- TASK DIRECTIONS:
Omit every picture, and retype the lines that run from the beginning of the data below through the line containing "Task: Select the 1Y time range", inclusive.

- AVAILABLE DATA:

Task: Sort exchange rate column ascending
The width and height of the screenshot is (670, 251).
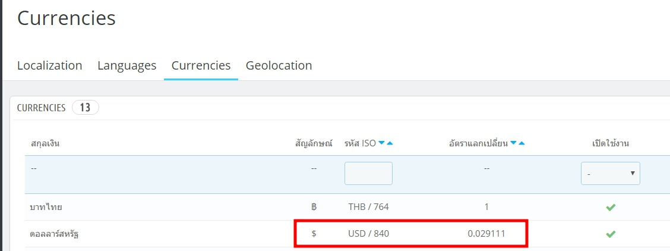Action: tap(522, 143)
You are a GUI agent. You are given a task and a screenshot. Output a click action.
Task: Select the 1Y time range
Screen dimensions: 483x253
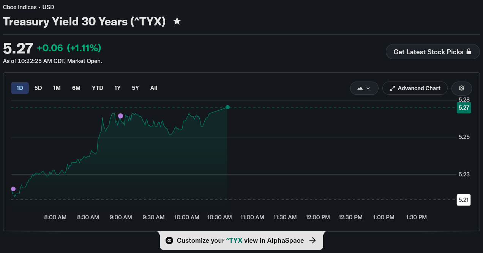tap(117, 88)
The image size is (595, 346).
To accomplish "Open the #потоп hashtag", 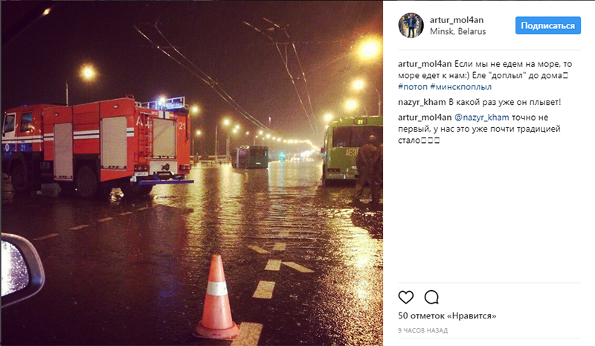I will click(x=413, y=86).
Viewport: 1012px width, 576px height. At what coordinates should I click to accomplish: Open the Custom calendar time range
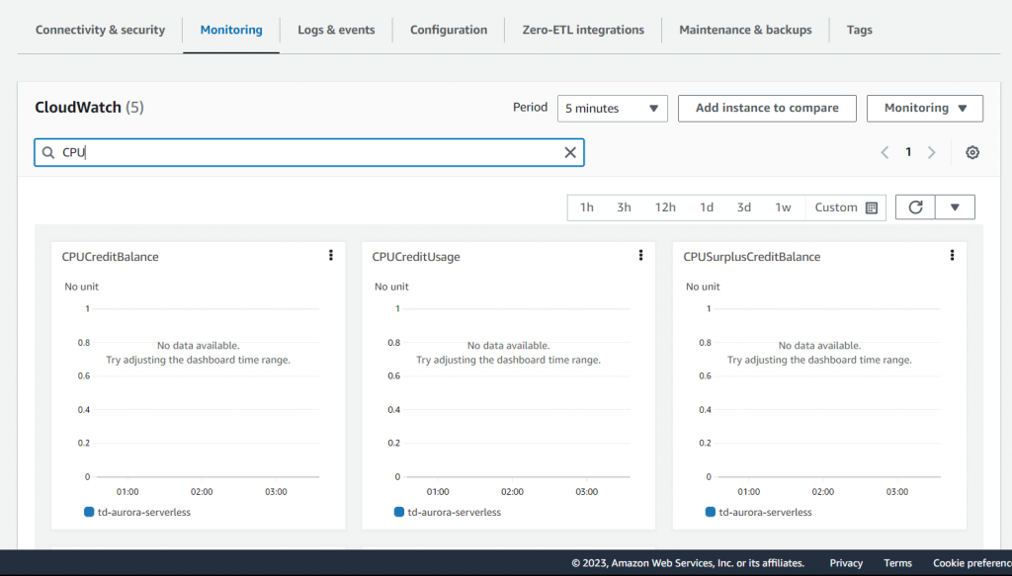point(846,207)
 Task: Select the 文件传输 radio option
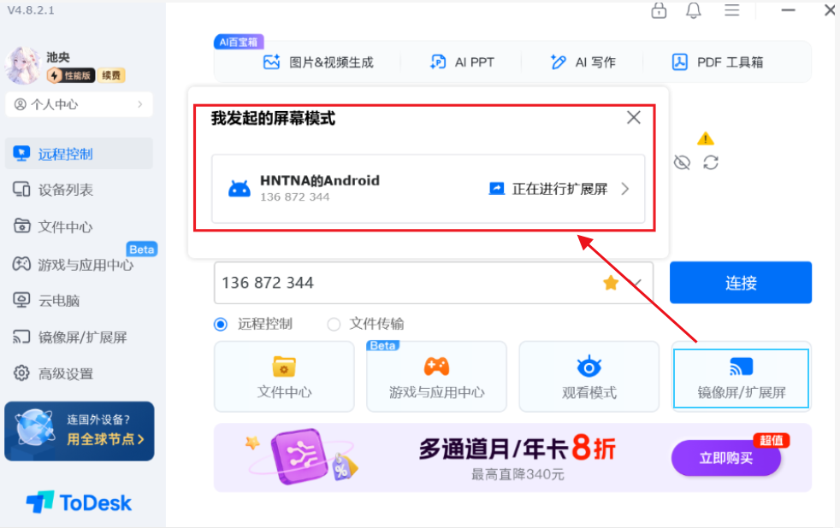pos(334,324)
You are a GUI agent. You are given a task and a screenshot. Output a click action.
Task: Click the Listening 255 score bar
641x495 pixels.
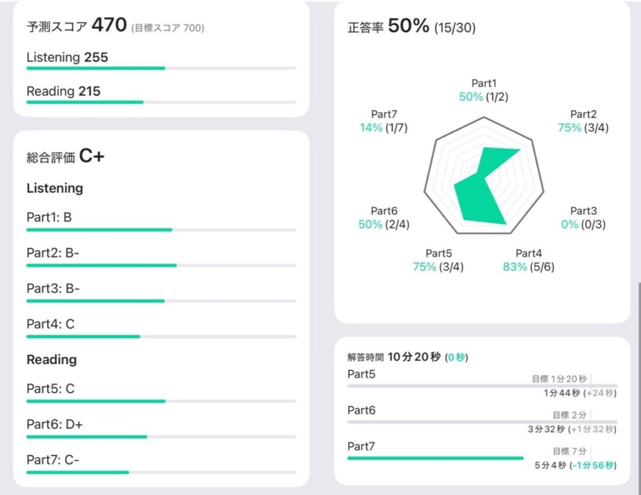tap(161, 68)
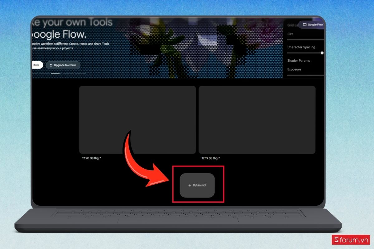
Task: Open the project thumbnail dated 12:20 08 thg 7
Action: click(137, 120)
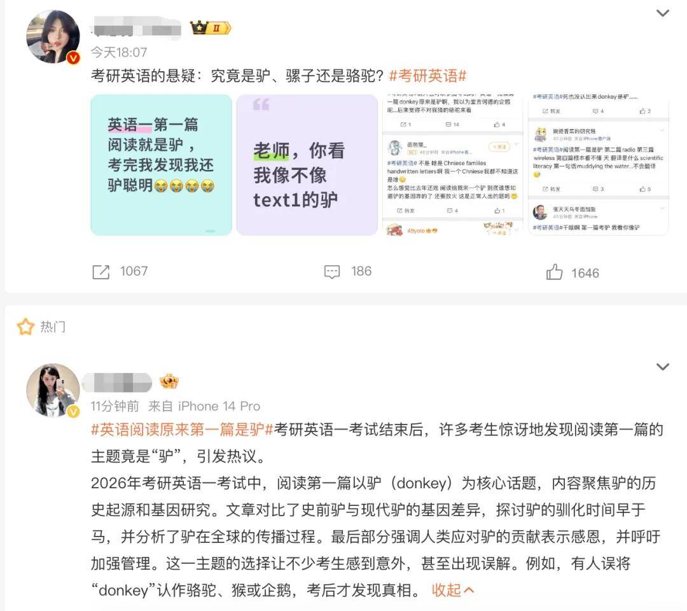The height and width of the screenshot is (611, 687).
Task: Click the crown membership badge level II
Action: (211, 28)
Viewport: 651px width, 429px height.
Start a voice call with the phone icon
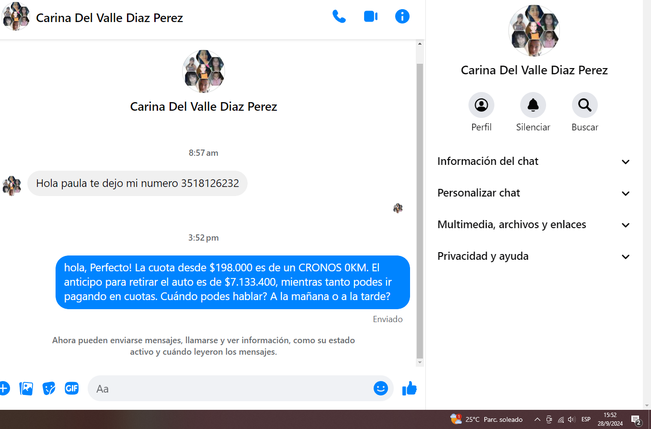(x=339, y=17)
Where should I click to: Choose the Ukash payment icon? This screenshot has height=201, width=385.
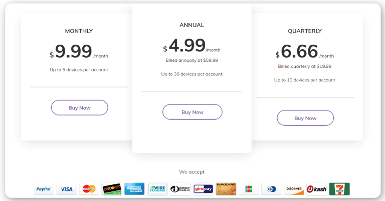[317, 189]
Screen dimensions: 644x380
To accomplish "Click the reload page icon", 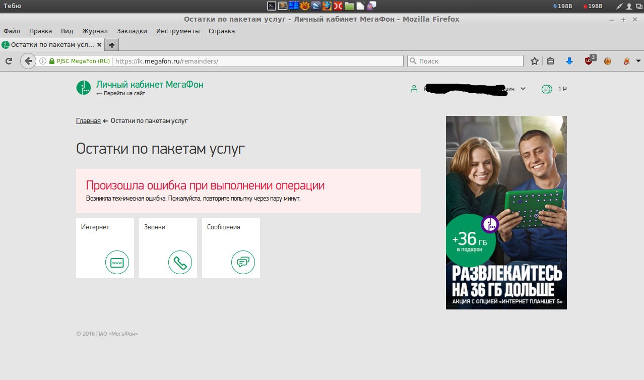I will pos(9,61).
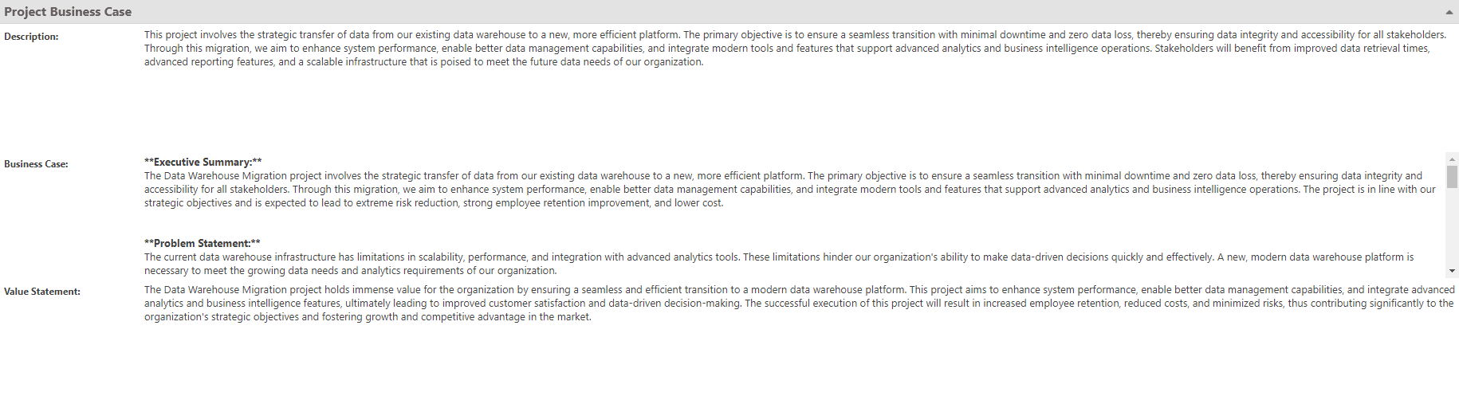1459x396 pixels.
Task: Click the Problem Statement heading
Action: (203, 243)
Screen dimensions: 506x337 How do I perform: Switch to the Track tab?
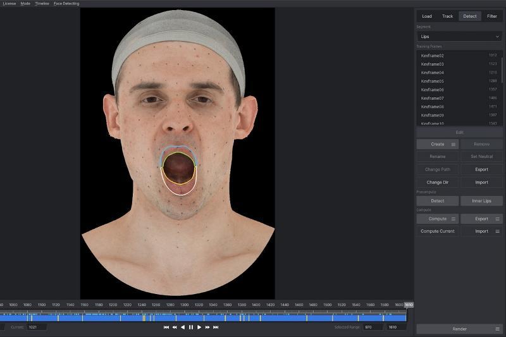[447, 16]
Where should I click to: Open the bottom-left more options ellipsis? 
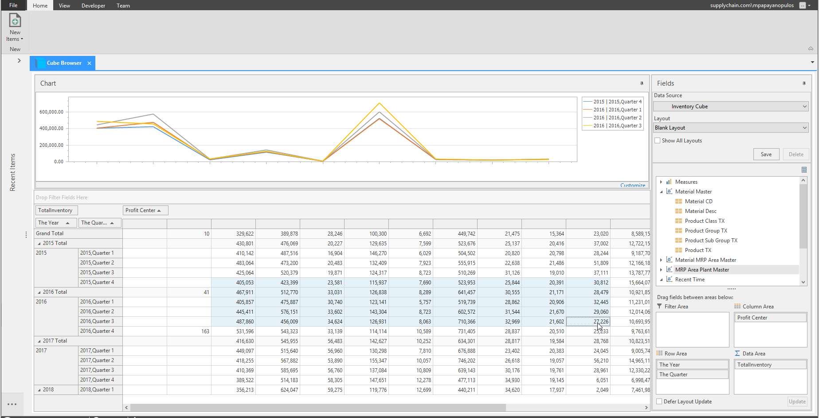tap(12, 404)
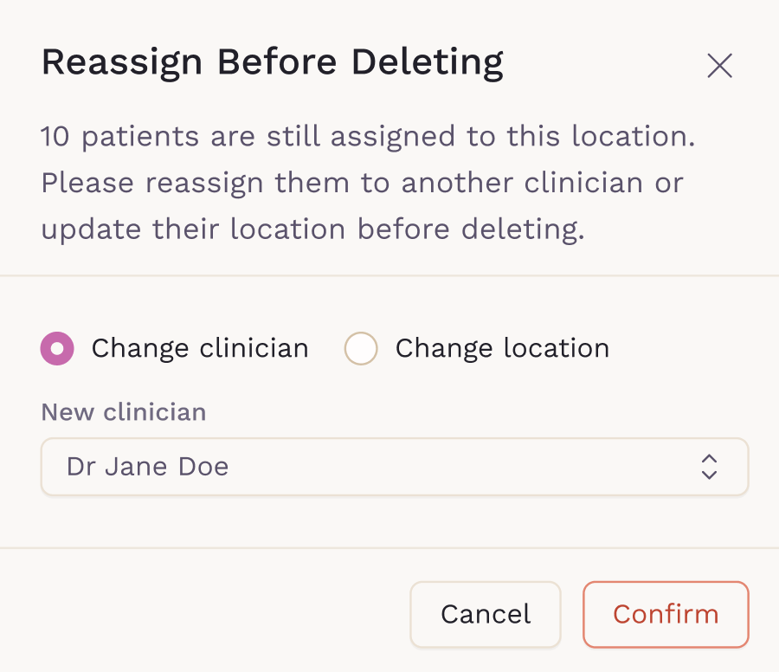This screenshot has width=779, height=672.
Task: Open the New clinician dropdown
Action: (394, 467)
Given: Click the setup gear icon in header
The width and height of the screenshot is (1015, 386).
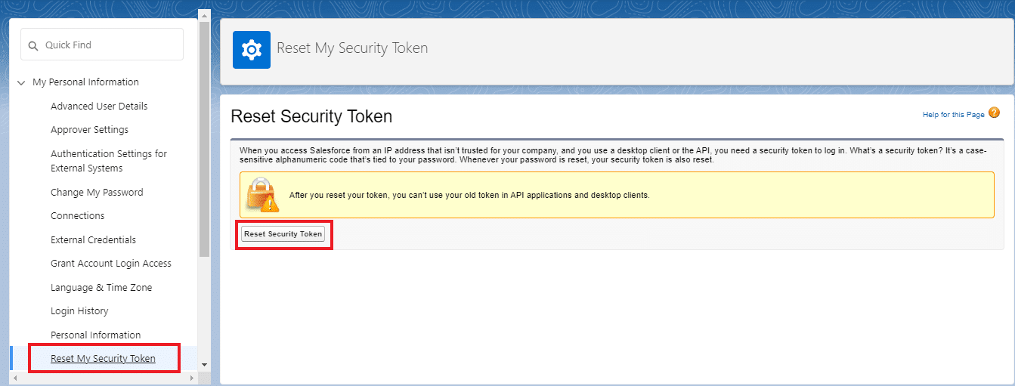Looking at the screenshot, I should (252, 50).
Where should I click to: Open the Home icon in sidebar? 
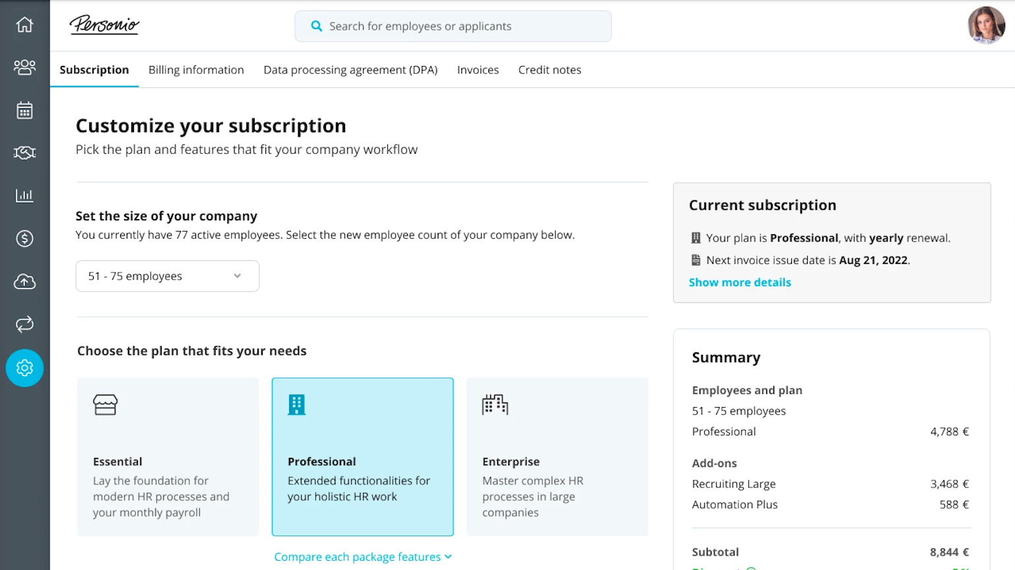[24, 24]
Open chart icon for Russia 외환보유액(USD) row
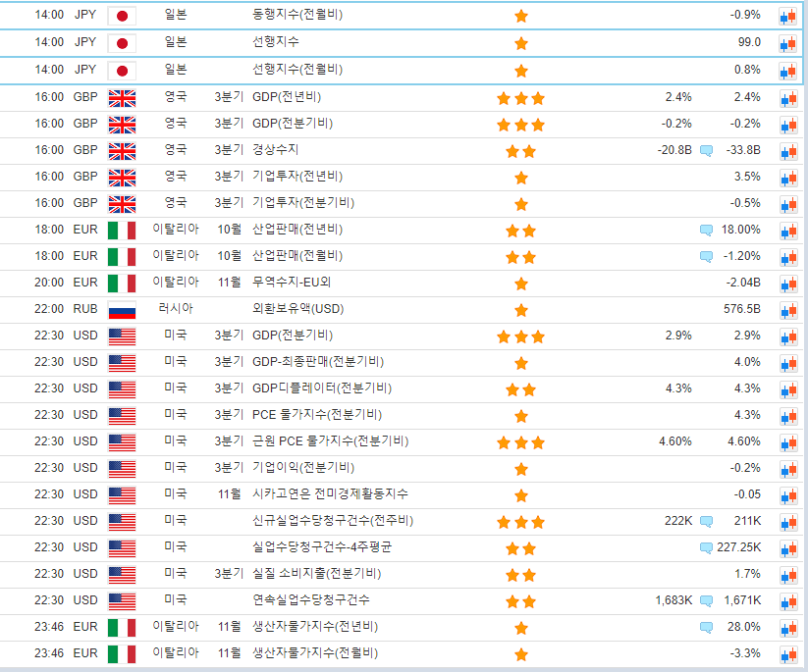 pos(787,310)
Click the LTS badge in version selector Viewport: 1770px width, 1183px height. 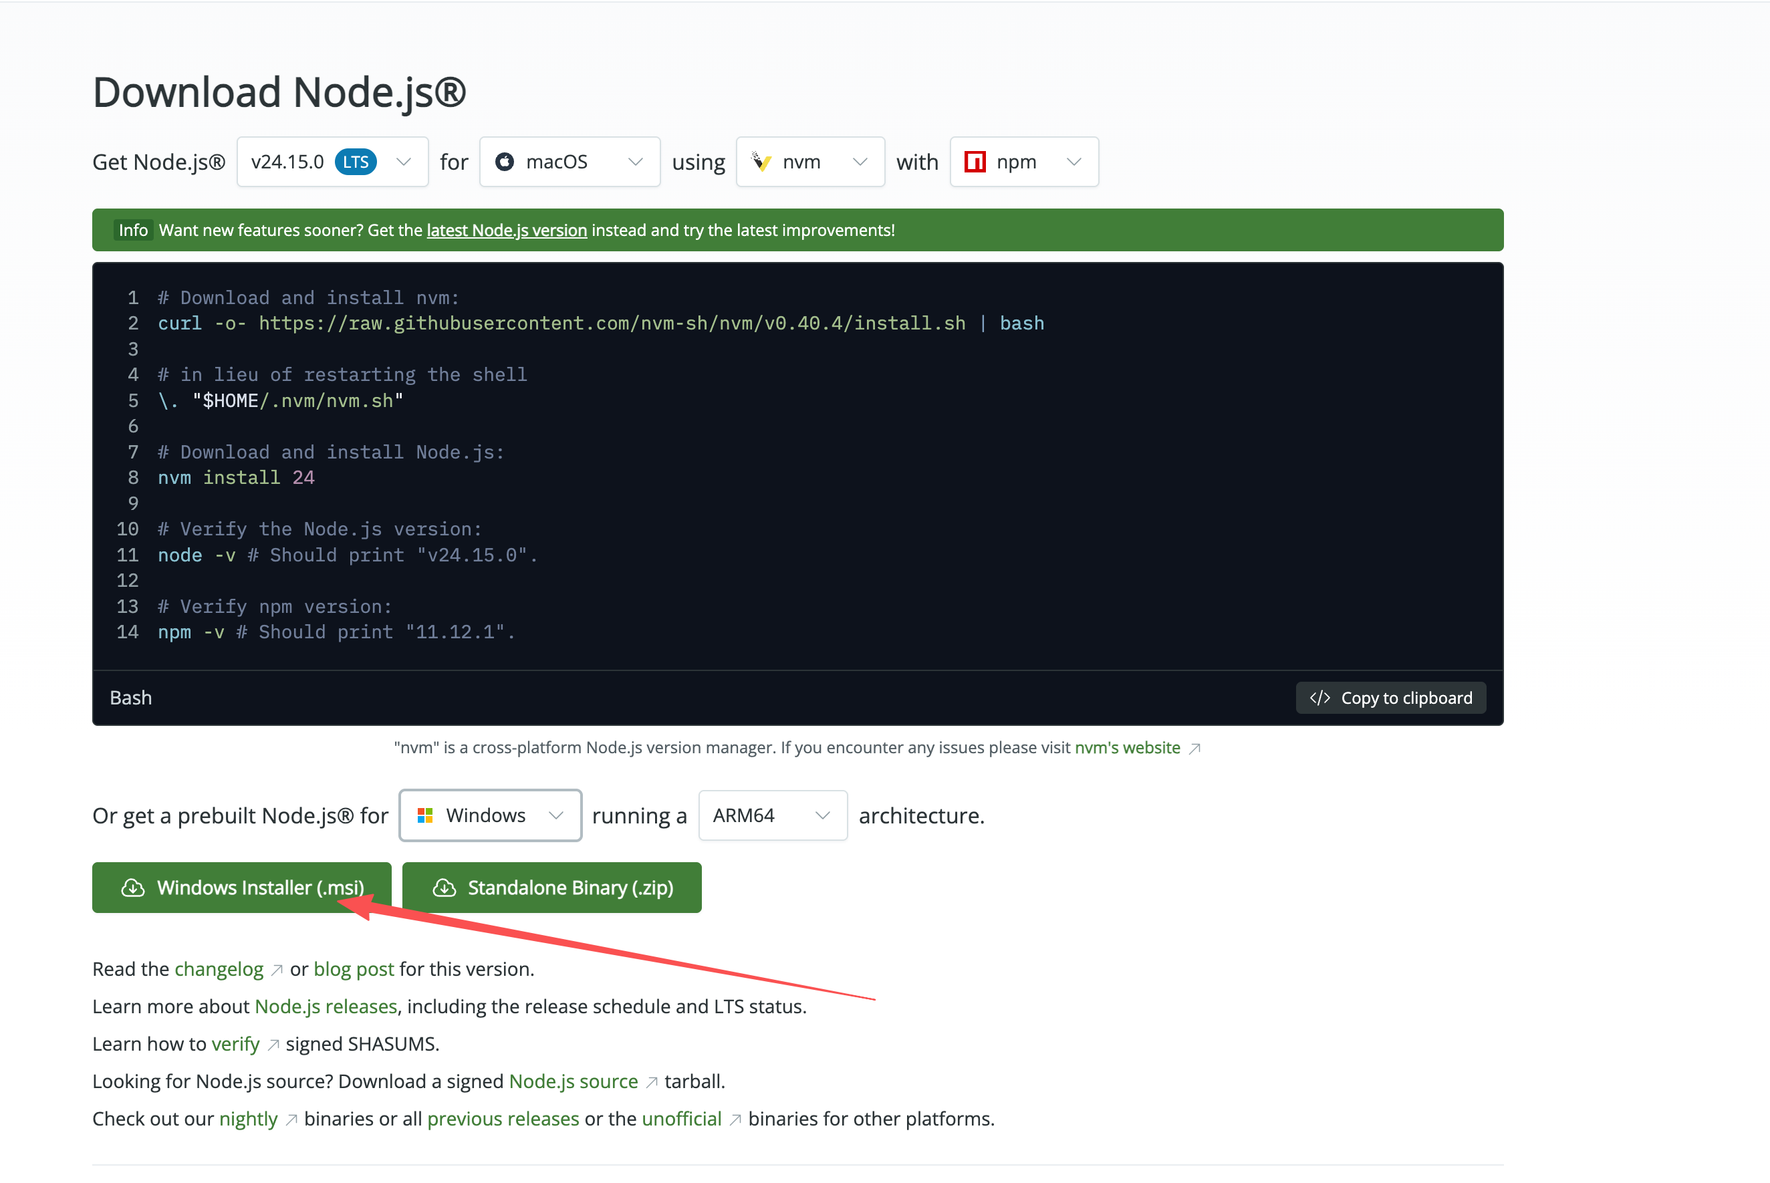click(355, 161)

- ANSWER SPACE:
Task: Sort exchange rate column ascending
The width and height of the screenshot is (670, 251).
Action: tap(522, 143)
You are a GUI agent. You are given a task and a screenshot. Output a click action.
Task: Select the 1Y time range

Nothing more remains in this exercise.